I have always wanted to write horoscopes.
- AQUARIUS – Don’t read the comments today. Or ever, really. But if you have been reading comments, today is the day you should stop.
- PISCES – Double-check that. You did the math wrong, I think.
- ARES – If working from home is an option, take it. If not, maybe call in sick. If you DO decide to go in, don’t wear those shoes.
- TAURUS – Are you carrying change? Today might be a good day for a roll of quarters.
- GERMINATE – I know this is going to sound kind of specific, and it probably only applies to a very few of you, but under NO circumstances should you attempt to put that tuba on your head.
- CANCER – The cat hates it when you do that. Do you hear that noise she’s making? Pay attention. Also, we’re going to re-name your sign, because cancer’s getting a lot of hate lately. How do you feel about “FARTJACK?”
- LEO – Are you the one who keeps adjusting the thermostat? Be extra sneaky about it today. Like, wipe your fingerprints off the box. And the claw-hammer, just in case.
- VIRGO – Don’t answer the phone before noon today. Exception: if you’re working in the 9-1-1 call center, answer the phone on the first ring. Oh, and use Taurus’s horoscope today, because the drink machine won’t take bills.

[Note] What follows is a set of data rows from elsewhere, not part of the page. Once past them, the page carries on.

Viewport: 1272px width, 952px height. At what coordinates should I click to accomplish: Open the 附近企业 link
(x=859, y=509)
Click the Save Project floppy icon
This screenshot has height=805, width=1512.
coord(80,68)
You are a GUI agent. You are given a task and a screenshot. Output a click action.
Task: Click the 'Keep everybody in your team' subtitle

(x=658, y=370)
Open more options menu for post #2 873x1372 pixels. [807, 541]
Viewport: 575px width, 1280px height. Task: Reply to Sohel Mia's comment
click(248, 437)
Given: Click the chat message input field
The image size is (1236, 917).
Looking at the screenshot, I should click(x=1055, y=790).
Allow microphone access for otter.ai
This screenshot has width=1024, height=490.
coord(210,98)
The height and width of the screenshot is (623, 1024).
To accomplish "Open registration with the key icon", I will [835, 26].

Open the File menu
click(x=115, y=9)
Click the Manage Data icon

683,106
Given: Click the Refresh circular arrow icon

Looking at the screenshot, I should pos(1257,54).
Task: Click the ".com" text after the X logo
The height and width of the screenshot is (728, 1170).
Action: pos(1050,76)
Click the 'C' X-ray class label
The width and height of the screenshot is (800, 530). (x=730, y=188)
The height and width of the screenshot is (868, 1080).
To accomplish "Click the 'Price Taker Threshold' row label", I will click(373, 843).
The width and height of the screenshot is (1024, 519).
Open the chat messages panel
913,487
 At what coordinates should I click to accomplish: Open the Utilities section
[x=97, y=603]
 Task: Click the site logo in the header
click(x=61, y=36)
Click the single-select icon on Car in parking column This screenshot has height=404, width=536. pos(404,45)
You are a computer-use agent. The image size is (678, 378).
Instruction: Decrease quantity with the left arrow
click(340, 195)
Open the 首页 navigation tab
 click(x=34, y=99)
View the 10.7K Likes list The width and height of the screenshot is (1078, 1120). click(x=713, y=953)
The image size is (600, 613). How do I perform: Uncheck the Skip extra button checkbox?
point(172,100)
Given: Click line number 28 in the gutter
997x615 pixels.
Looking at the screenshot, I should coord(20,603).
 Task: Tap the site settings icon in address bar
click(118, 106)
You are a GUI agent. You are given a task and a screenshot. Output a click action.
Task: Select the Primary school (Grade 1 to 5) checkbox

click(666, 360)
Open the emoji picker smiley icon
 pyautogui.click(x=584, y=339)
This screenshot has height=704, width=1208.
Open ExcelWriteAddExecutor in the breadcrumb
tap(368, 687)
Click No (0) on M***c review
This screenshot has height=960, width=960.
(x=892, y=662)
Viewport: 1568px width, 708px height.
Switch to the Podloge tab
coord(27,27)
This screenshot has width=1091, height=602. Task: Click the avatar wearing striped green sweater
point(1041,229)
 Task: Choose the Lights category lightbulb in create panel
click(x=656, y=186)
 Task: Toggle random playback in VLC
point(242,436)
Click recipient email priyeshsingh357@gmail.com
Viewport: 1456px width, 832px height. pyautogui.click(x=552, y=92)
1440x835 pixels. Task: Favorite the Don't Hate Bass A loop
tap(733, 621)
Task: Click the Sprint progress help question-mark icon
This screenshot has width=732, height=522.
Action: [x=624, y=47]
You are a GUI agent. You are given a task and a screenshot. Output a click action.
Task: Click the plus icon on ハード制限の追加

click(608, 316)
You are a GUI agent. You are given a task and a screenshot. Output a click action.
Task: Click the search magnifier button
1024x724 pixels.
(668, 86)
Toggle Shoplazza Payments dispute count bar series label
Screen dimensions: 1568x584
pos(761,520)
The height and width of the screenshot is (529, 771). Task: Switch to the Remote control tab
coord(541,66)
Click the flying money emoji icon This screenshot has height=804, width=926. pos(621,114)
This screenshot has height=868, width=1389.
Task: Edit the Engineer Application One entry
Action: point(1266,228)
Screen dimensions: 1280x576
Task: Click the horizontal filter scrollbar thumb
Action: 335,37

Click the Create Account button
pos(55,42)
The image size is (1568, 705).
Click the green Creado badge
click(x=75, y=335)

- LIBRA – How long has it been since you saw the dentist?
- SCORPIO – It’s probably not a blood-pressure problem, but you also probably shouldn’t be consulting me for medical advice.
- SAGITTARIUS – Check the food-truck schedule before going out. If you drive a food-truck, use Pisces’ horoscope today.
- CAPRICORN – If a Sagittarius drives your favorite food truck, the truck is going to run out of your favorite thing by noon-thirty, because Sagittarius didn’t think I was serious about playing Pisces for a day.